You've managed to assign both in one post. Congratulations.
Then you read the thread wrong... my post was to a post that said someone would not shop at Target because it was a French Corporation and I replied that to the best of my knowledge it was not, but linked to the Dayton Family (didn't remember his name in the post, just the incident where he left DC for fear of being bombed after 911).... no where did I demean Target or their employess, actually I love Target Stores and wish they would build one in our new mall that is going in, but evidentally our City fathers chased away out of greed.
I know you happen to be correct Egon. I needed to add my two cents. I hate it when someone posts something that is so full of errors regarding Target. I'm a shareholder and I do not appreciate Arizona Carolyn defaming this great American company. Thanks for sticking up for it.
good column in today's Tribune on the opinion page.
http://www.chicagotribune.com/news/opinion/chi-0607170133jul17,1,3013332.story?coll=chi-opinionfront-hed
I beg to differ....mechanics in the city of Chicago garages start at $38 an hour(machinist union). Most make over 40 with all the years they've accrued. I know this first hand.
disclaimer: I'm not in a union.
I actually assumed that you were correcting the French legend, but were replacing it with the Dayton one.
Since a couple days had passed, I looked beyond your response (to a very early post) and saw that you hadn't been corrected by the end of the post.
As I stated, I was assuming that, by then, you had read the remainder of the thread and had been corrected of the Dayton legend.

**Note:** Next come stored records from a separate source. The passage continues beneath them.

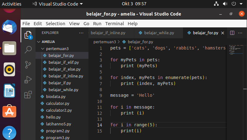Open editor More Actions ellipsis
This screenshot has width=247, height=140.
pos(240,33)
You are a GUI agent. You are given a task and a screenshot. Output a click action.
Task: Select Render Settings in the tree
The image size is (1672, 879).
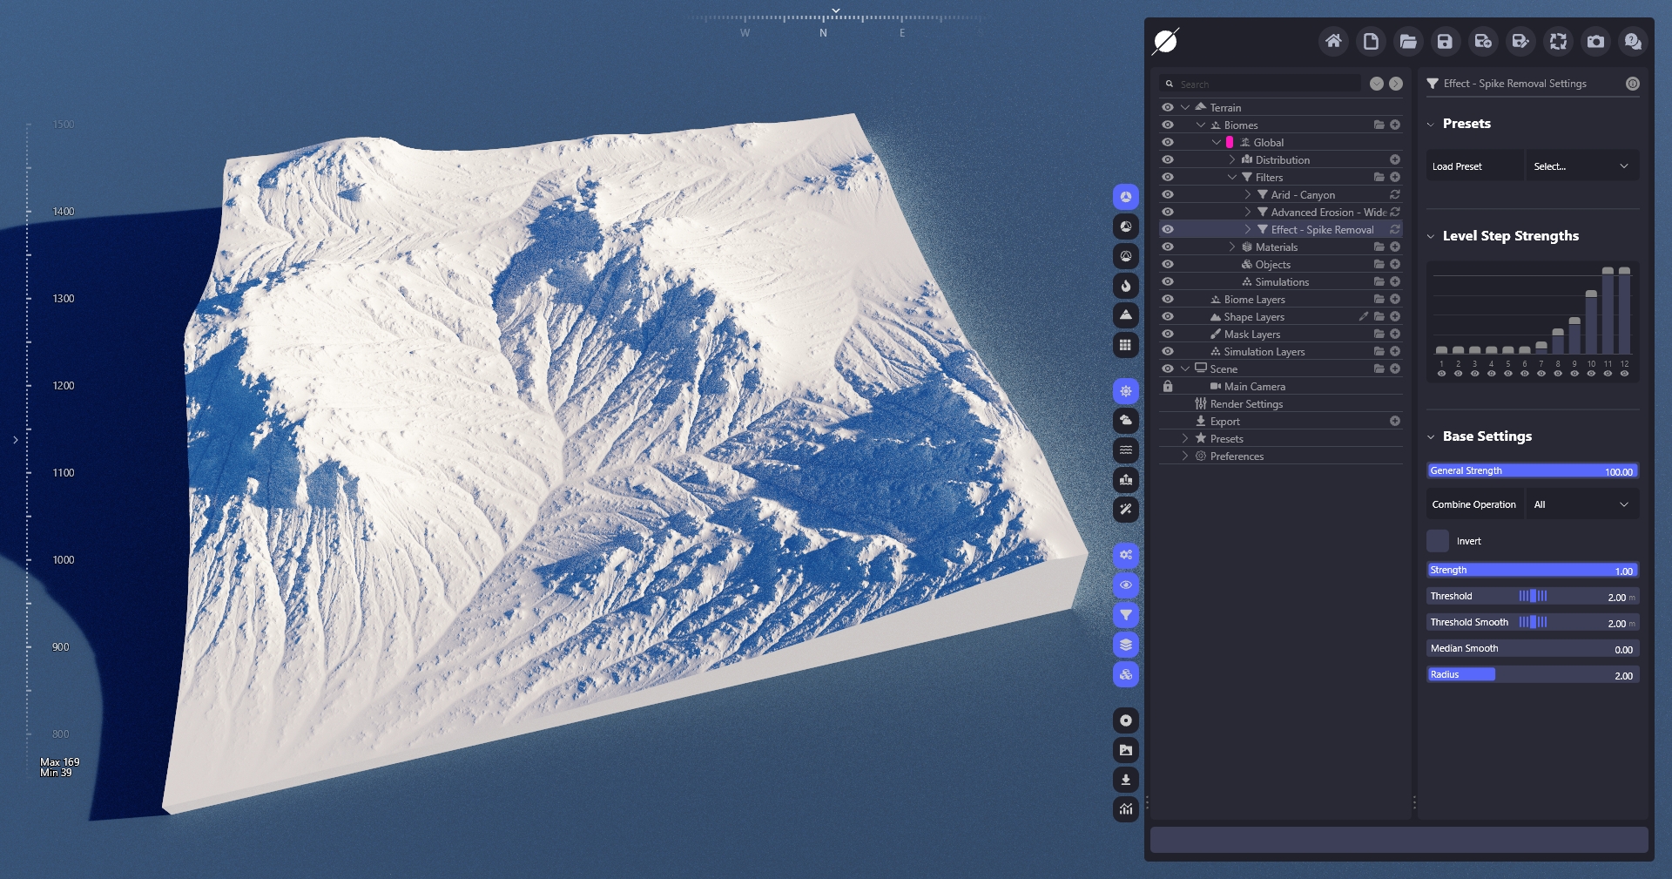(1246, 404)
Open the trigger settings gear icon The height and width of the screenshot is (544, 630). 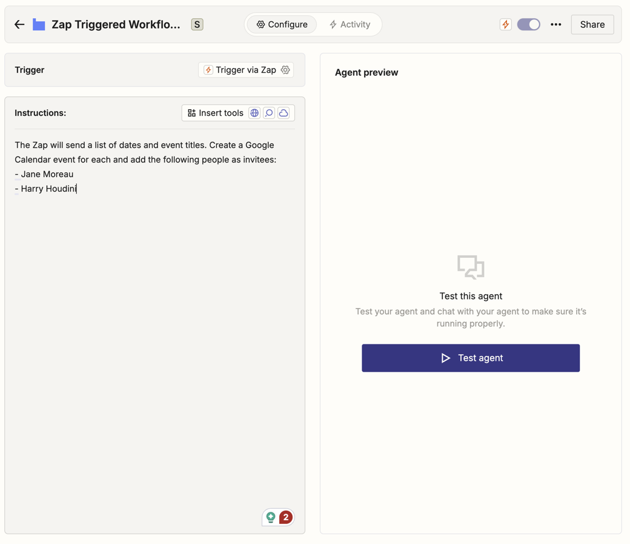pyautogui.click(x=285, y=70)
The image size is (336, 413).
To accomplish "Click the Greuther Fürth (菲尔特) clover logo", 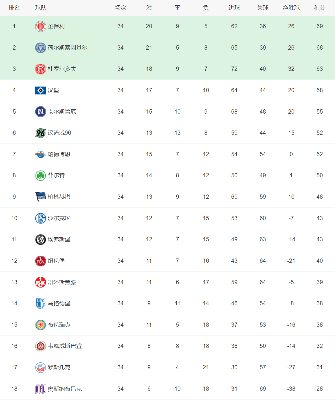I will [40, 176].
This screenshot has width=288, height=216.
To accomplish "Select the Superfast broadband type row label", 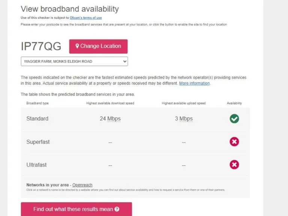I will coord(38,142).
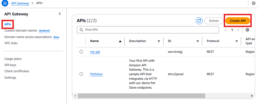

If not, at least you would be brought to the conclusion that it was contested, by my response to you.
You responded with the Powerline quote, as well as the "sold it to the French quote".
I apologize for the misunderstanding. I'm growing weary of correcting a great number of insidious anti-Target rumors and propaganda. As with any company, it definitely has its faults; but, by and large, it is an excellent corporation-- staffed by a great many good people-- some of them Freepers.